Christian McCaffrey should get more work this year, but could he end up leading the NFL in touches?
Due in good part to Cam Newton, the Carolina Panthers had a top-five rushing attack in the NFL last year. Otherwise Christian McCaffrey and Jonathan Stewart both averaged less than four yards per carry, and C.J. Anderson (4.1 yards per carry for the Broncos last year) has replaced Stewart as McCaffrey’s backfield mate.
The Panthers got the versatility they expected out of McCaffrey last year, with 117 carries, 80 receptions (113 targets) and 25 combined kick and punt returns. But a solid finish to his rookie season (4.7 yards per carry over the final eight games), and some added weight during the offseason, had head coach Ron Rivera putting McCaffrey in line for 200 carries this year. Stewart had 198 totes last year, so that number seems realistic for McCaffrey this year.
But Rivera is going even further with a projection for McCaffrey’s workload in his second season.
I don’t want to get to the point where everything starts through him, because it’ll always be through the quarterback [Cam Newton]. But he can be one of those guys that hopefully gets the ball 25 to 30 times a game. That would be ideal.
Over 16 games, 25 touches per game projects to 400 touches. Le’Veon Bell led the league with 406 touches last year, which was just the third time in the last 11 seasons someone topped 400 touches. So the low end of Rivera’s forecast for McCaffrey would put him in some rare recent air, though it may include some touches in the return game.

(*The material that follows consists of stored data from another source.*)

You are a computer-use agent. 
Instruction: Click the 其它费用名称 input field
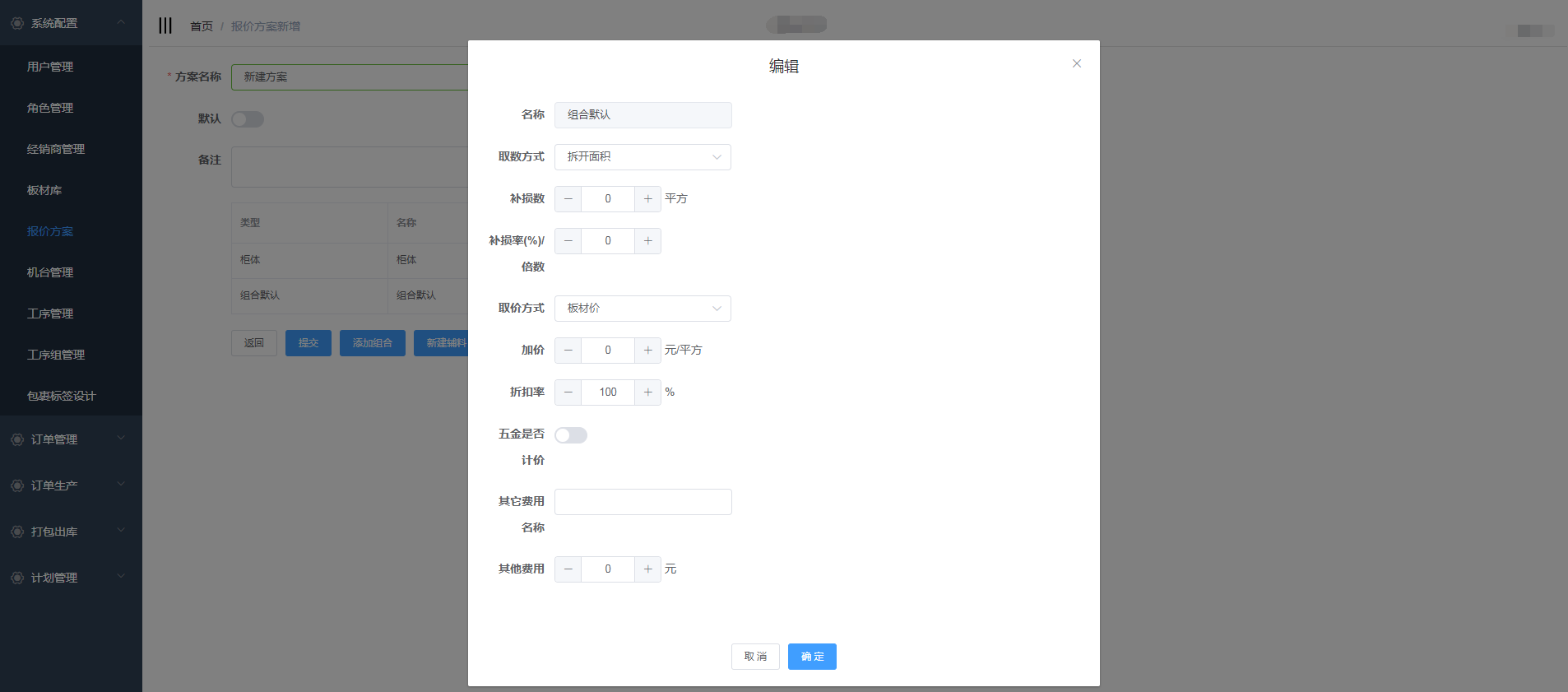tap(643, 502)
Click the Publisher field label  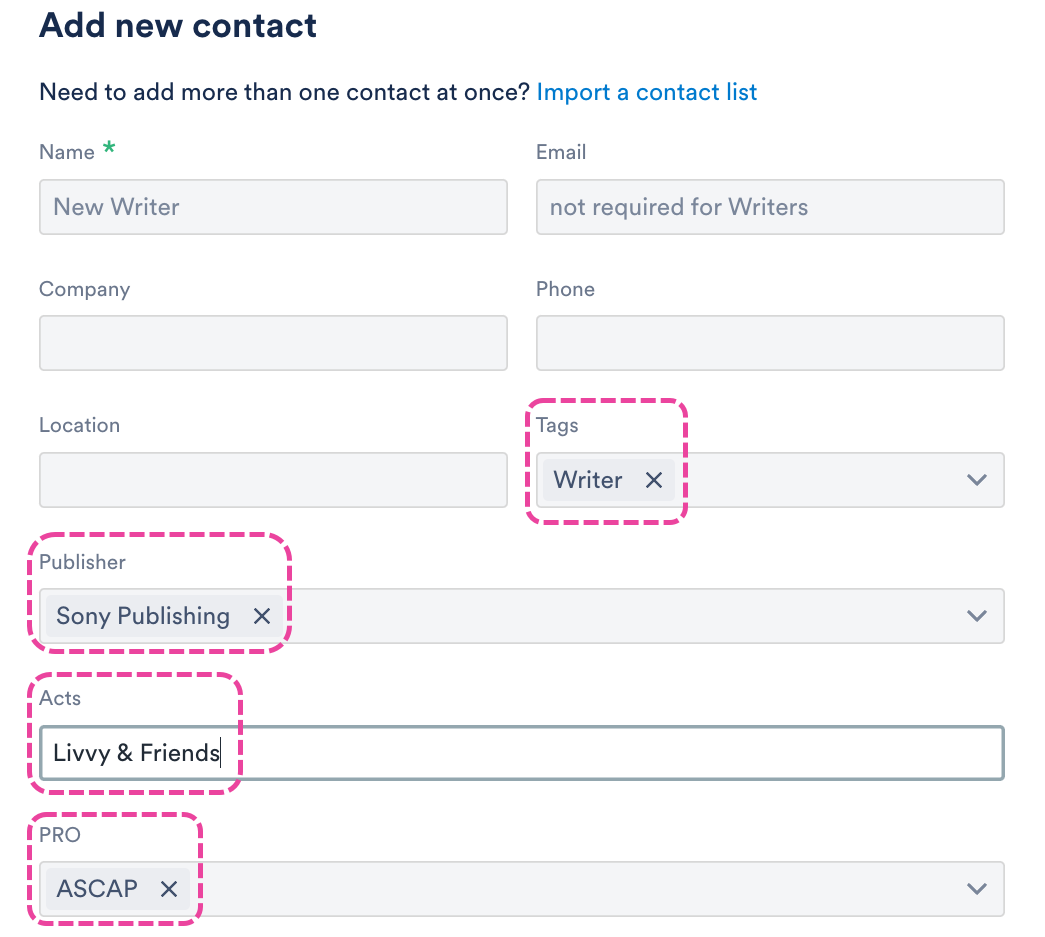coord(82,562)
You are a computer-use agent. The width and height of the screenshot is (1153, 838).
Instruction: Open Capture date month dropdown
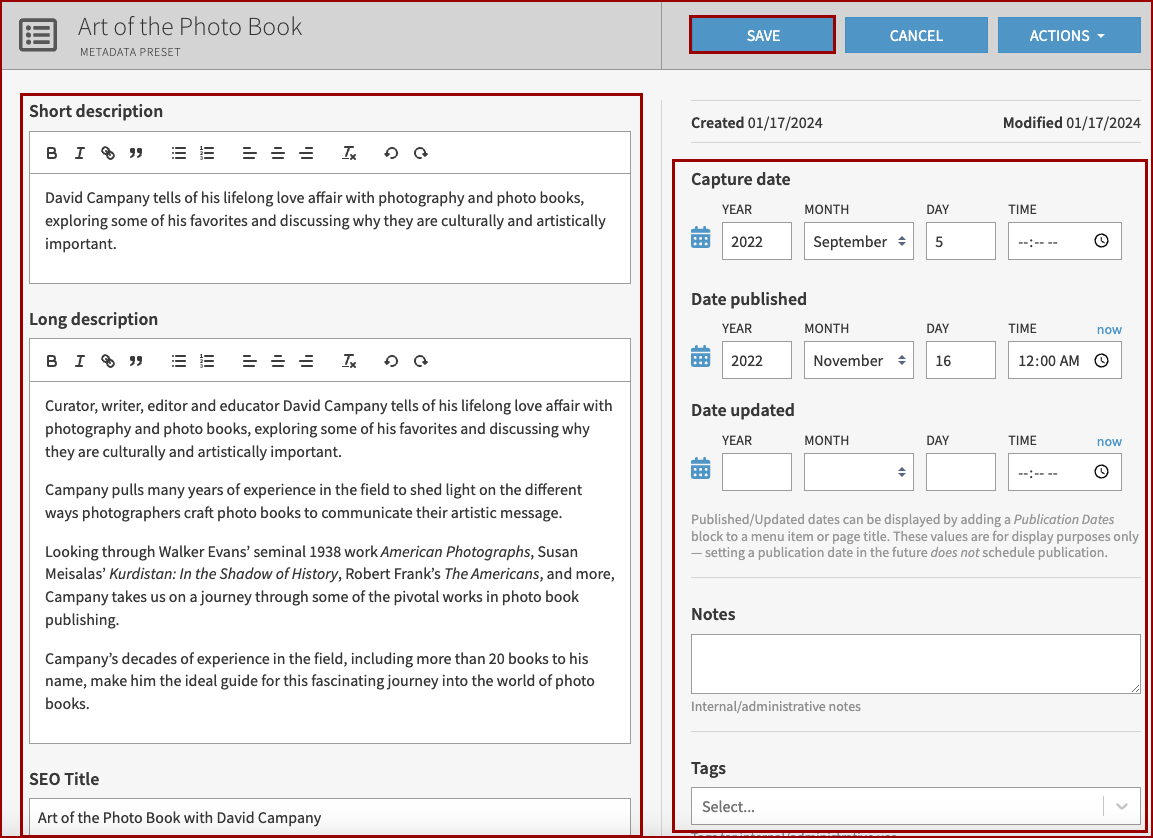(858, 241)
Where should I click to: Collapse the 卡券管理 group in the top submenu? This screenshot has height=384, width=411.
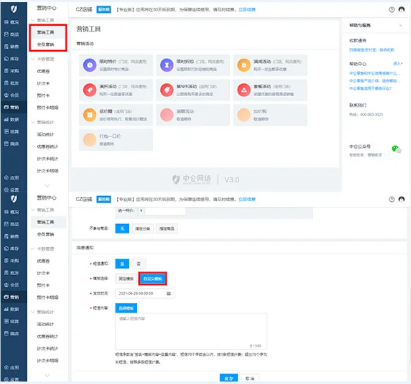coord(33,59)
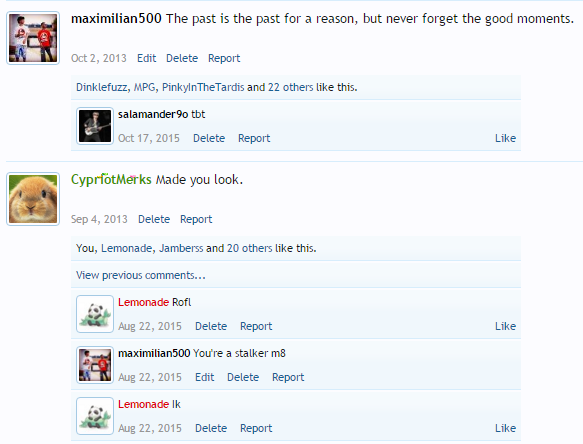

McCaffrey, even with some added muscle, is undersized at 5-foot-11, 205-210 pounds and looks smaller than that at a glance. That’s not the build of a workhorse in the mold we often think of, and it leaves out Newton and his siphoning of carries from Carolina’s running backs (139 in 2017) when projecting a workload. But the traditional workhorse that isn’t versatile, like Adrian Peterson in his prime, is an endangered species in the NFL. Backs like Bell are the new model, and McCaffrey fits that mold.
Anderson is, simply, an ordinary talent who should take a backseat to McCaffrey and be the third fiddle in the Panthers’ running game. Barring injury to McCaffrey, there’s no way Anderson gets close to replicating Stewart’s 198 carries from last year.
McCaffrey averaged 12.3 offensive touches per game (7.3 carries and five catches) as a rookie last year. So Rivera’s “ideal” forecast just more than doubles that workload, at the low end.
The most confident projection for McCaffrey this year would be 280-300 touches, with a baseline catch total along the lines of last year’s 80 and the expected uptick in carries. Much more than that is a big ask, but McCaffrey is a key part of the Carolina offense and it’s fine Rivera has set a high bar.